How I long to hold him like I hold her. I long to tuck him in at night. I want so badly to make sure he's taken care of, and I desperately want him to know that he is loved. That he has been loved and wanted for 17 months now, which may even be longer than he's been on this earth.
Unfortunately, expected wait times for referrals (when we are matched with a child) keep increasing. When we started this process, estimated wait times for a healthy infant or toddler was at 24 months (once paperwork arrived in Ethiopia). We have seen that wait time steadily increase over the last year and a half. Current estimated wait times are now at 36-42 months. Part of the increase in wait time is due to a relatively new adoption policy called the PAIR (Pre-Adoption Immigration Review) process, which went into effect about a year ago.
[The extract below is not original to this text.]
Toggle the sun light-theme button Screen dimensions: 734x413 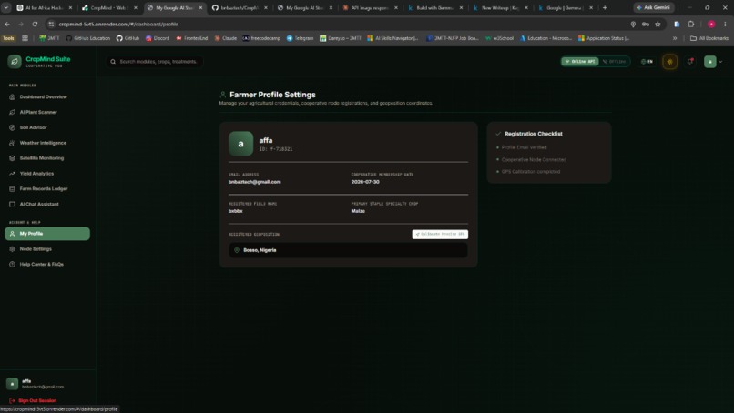pos(670,62)
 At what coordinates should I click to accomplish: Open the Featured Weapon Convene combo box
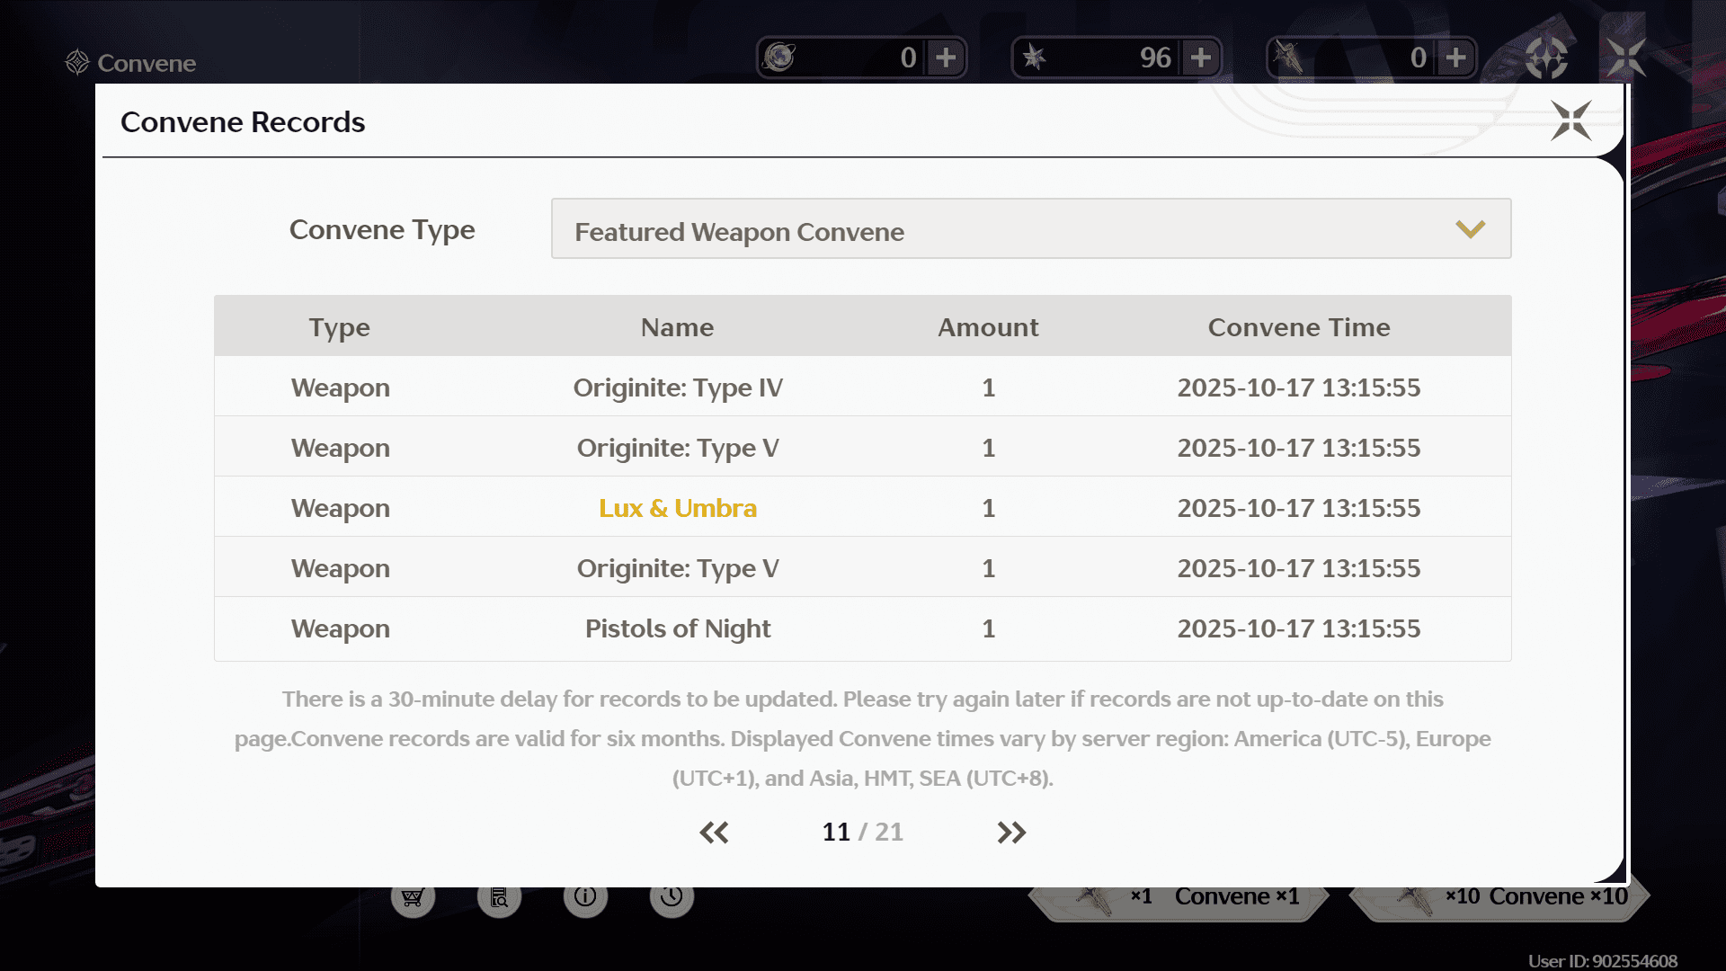click(x=1030, y=229)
The PAIR process is good in that it protects adoptive parents and children. This process determines eligibility for adoption (declares orphan status of a child after a full investigation) and ensures approval for immigration before an adoption is finalized. What it really means is that a child you have adopted: 1. actually needs a family, and 2. he or she will not be stuck in their country due to an inability to immigrate into the United States. There are heartbreaking stories of children who have been legally adopted, but who are unable to live with their new families due to issues surrounding these things. While I wholeheartedly agree with these precautions, the PAIR process is somewhat difficult for me in that it adds extra paperwork and extra time to an already lengthy adoption process. We have heard that there are only 4 ladies in the country of Ethiopia who process these forms for the PAIR process. As you can imagine, paperwork is backing up, causing increased adoption timeframes. I know, I know: patience. This process is a step in the right direction to help ensure more ethical adoptions in Ethiopia.
Marcus and I find hope in knowing that we are not really waiting for an estimated wait time to pass or a person to process paperwork. Ultimately, we are waiting on The Lord and on His perfect timing. He already knows when things will be set into place, as it has already been prepared beforehand. He even knows the number of hairs on our son's head. (Luke 12:7). Thankfully, our son's days, like our days, were formed before he was even born:
For you formed my inward parts; you knitted me together in my mother’s womb. I praise you, for I am fearfully and wonderfully made. Wonderful are your works; my soul knows it very well. My frame was not hidden from you, when I was being made in secret, intricately woven in the depths of the earth. Your eyes saw my unformed substance; in your book were written, every one of them, the days that were formed for me, when as yet there was none of them. (Psalm 139:13-16)
We continue to trust in Him to continue to bring our family together.